Please only use the Amara-Links generated by our Subtitle-Interface. We can only link subtitles created there.
Do not create own Video-Links on Amara or use links of dubious YouTube accounts if you want your subtitles to find their way in to the CDN!

If you have any questions, please join us in IRC!

Thank you!

In short, how is a subtitle made

This is how our current process roughly looks like at the moment:

  • We: Provide all necessary data in the database and create the amara links and the etherpad
  • We: Fill the etherpad with the auto timed transcript
  • You: Use for example www.otranscribe.com to work on the transcript in the pad and to format it according to our styleguide.
  • You: Click the “Finished Transcribing” button on the corresponding page of the talk on www.c3subtitels.de if a transcript is finished.
  • We: Format and auto time the transcript
  • We: Upload the transcript with the timestamps to amara
  • You: Watch the talk in the amara interface and click “Publish” in amara when the talk is finished.

Situation

The subtitles created live can rarely be used to create subtitle-tracks. Most of the time their quality is to poor as that they would save you any time. Creating clean recording-quality subtitles from scratch is usually faster.

Should there be a Talk where that's not the case and you remember a especially good live subtitle please write a mail to subtitles -!-at-!- c3voc.de.

Our quality requirements towards subtitles for recordings are different to those for live-subtitles. Unlike it is common in other places, we want our subtitles to be as accurate close as possible to the to what has actually been said. Besides fillers like “ähhs” and “ehms”, which should be left out, what is written should represent the Talk as closely as possible. This time of course without errors and with consistent style.

Meanwhile we use transcripts from services like trint.com and other services as our base. Accordingly transcripts do no longer have to be written by hand but only corrected.

Overview-page for recording-subtitles

On our overview page there's a interface showing the progress and processing status of the subtitles of past Congresses.

Not yet transcribed talks is shown in gray, parts that are currently being transcribed in red, parts that have to be processed in other ways in yellow and completed subtitles in green. The bars represent actual durations of all congress-talks that have been released as video.

As soon as a event is selected, a overview of all talks of that event is displayed.

When a talk is selected a detailed view is shown.

With a click on “etherpad” you can find the auto transcript. If the links is missing for a talk or it does not work, please talk to us preferable via IRC. We will than generate the transcript and/or make it public. For this step you do not need any account. Please mark your progress on the c3subtitles page.

There's no need to log in to our interface on c3subtitles.de to be able to create subtitles.
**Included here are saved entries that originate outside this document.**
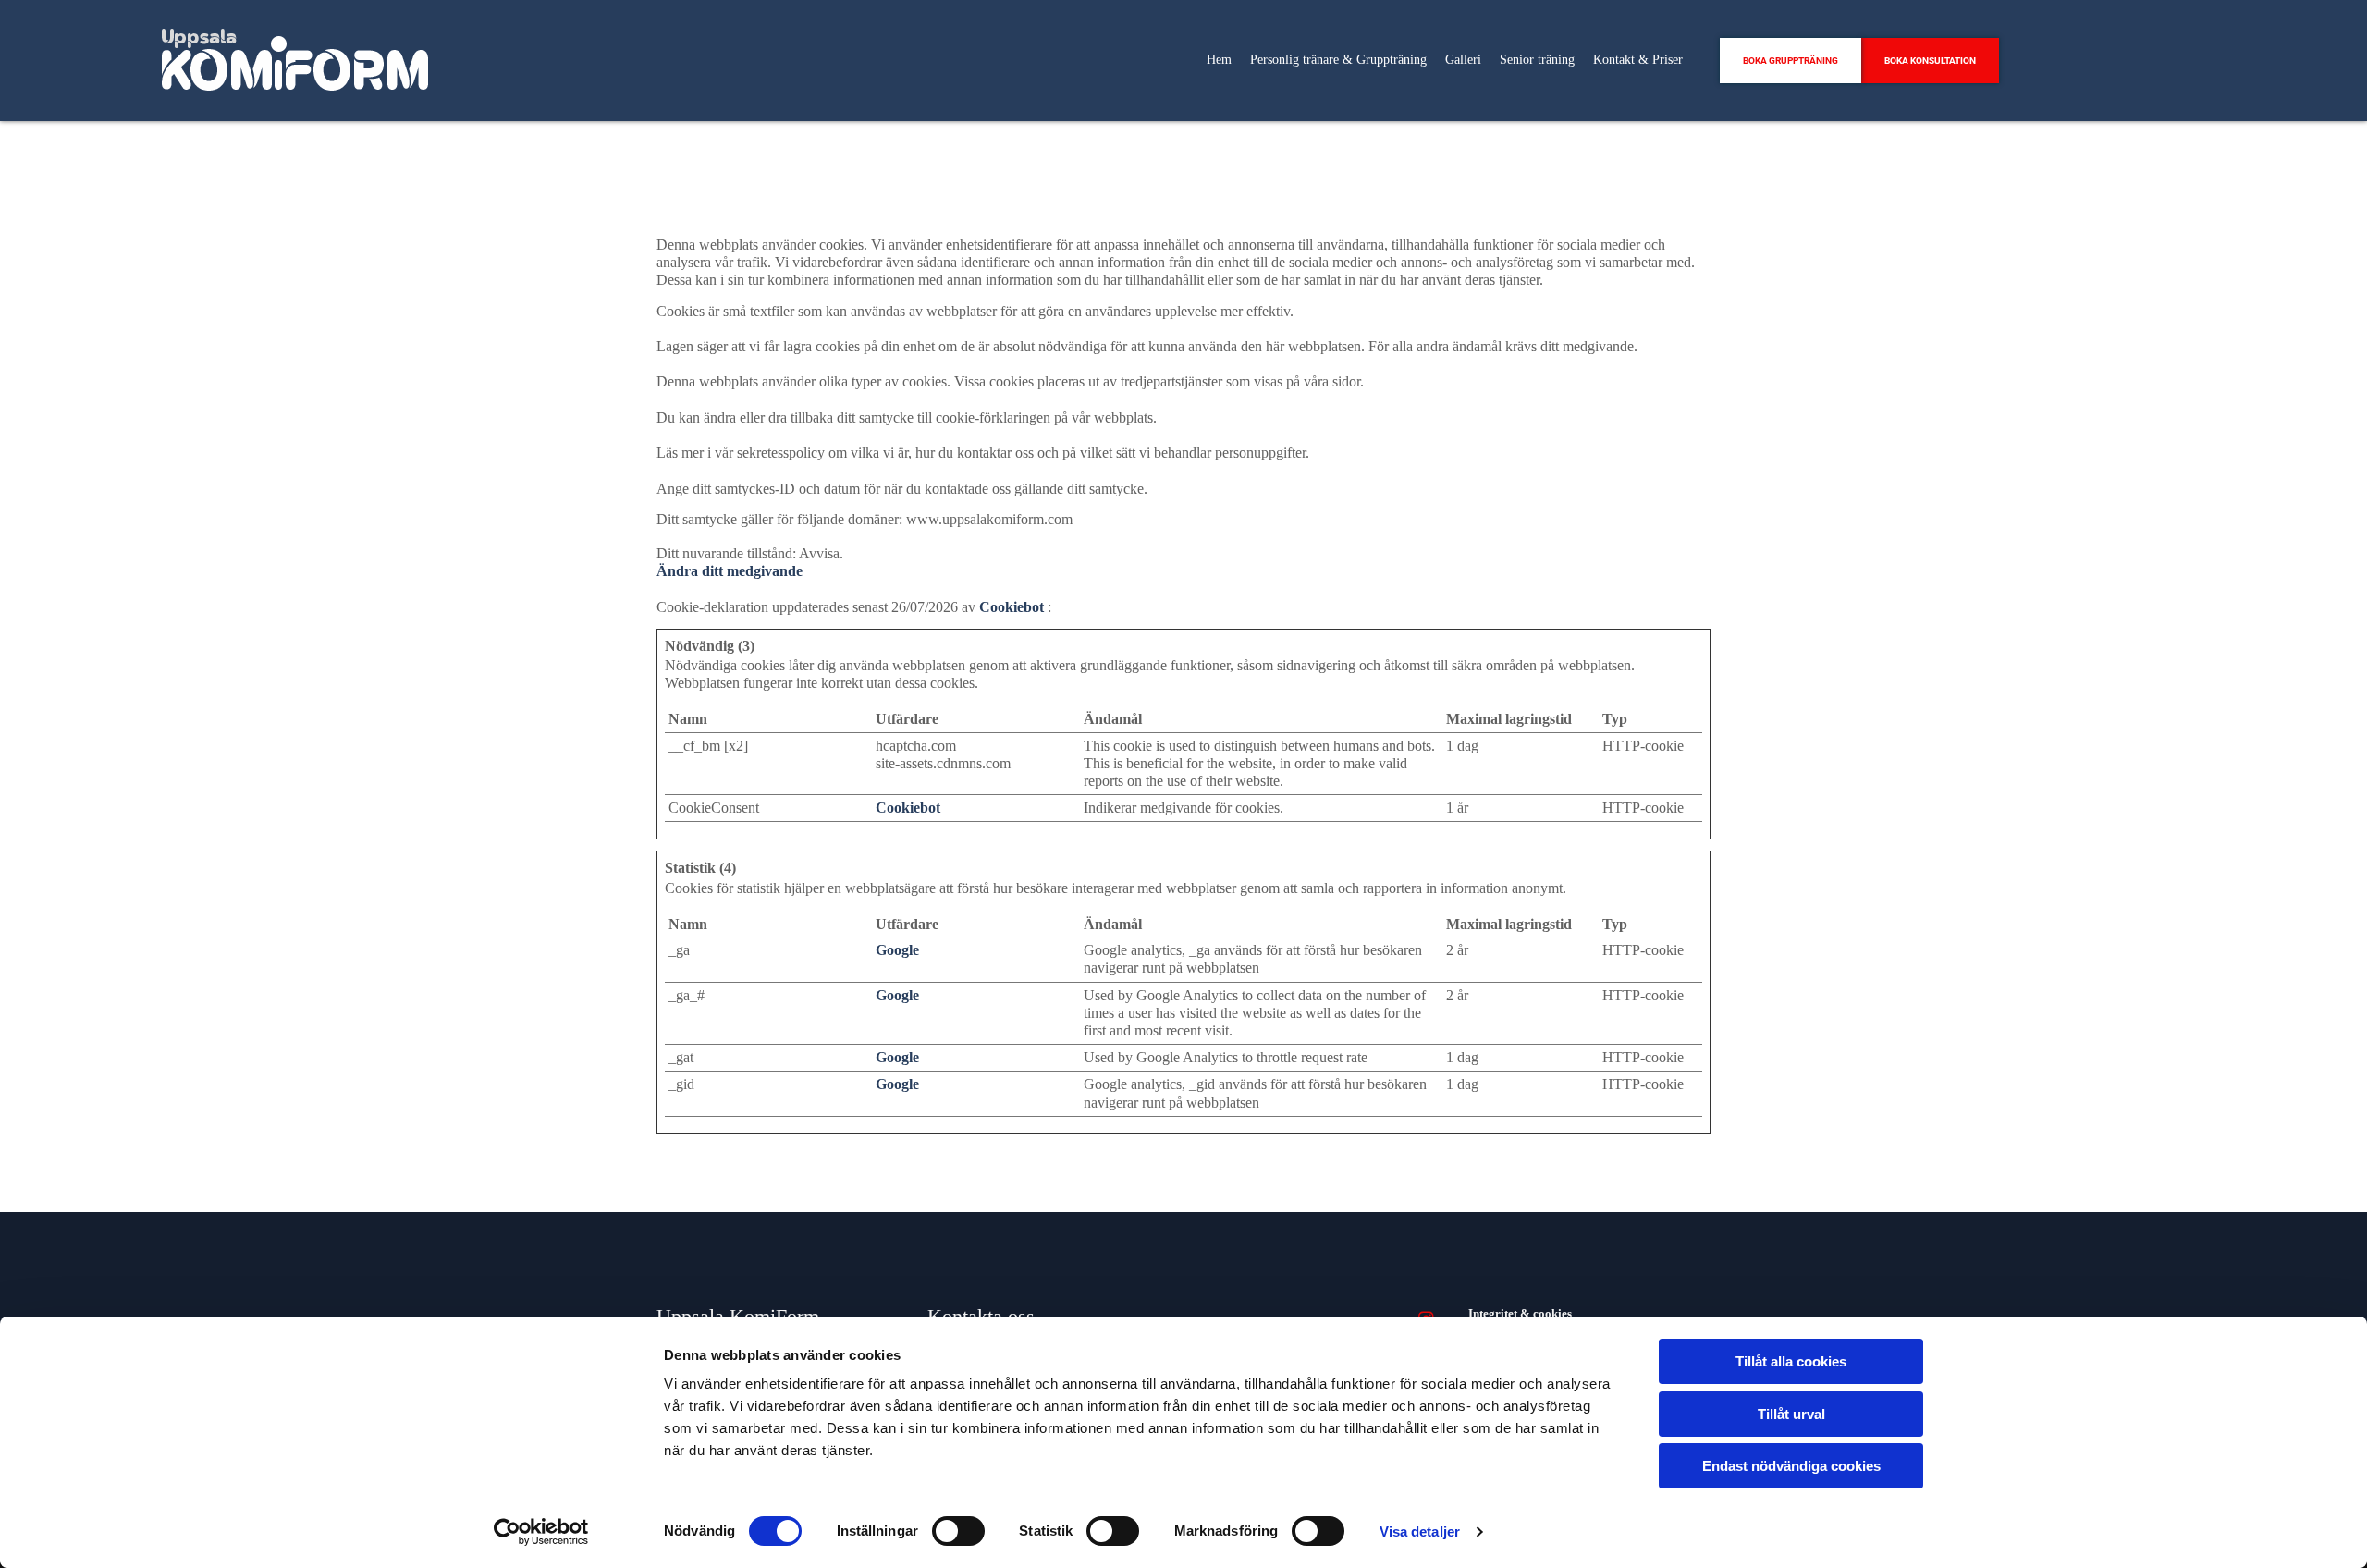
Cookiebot (1011, 607)
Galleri (1463, 60)
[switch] (958, 1531)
However, you have to log in to Amara later on for the quality control.

Work on the transcript on otranscribe.com

otranscribe has turned out to be quite easy and effective to use.

otranscribe has the advantage that you can use a local video file and that you can adapt the shortcuts for the control of the video to your needs. You do not need to change the window between the video player and the textfile.

Copy the content of the etherpad into ontranscribe when you work on it and later copy it back into the etherpad.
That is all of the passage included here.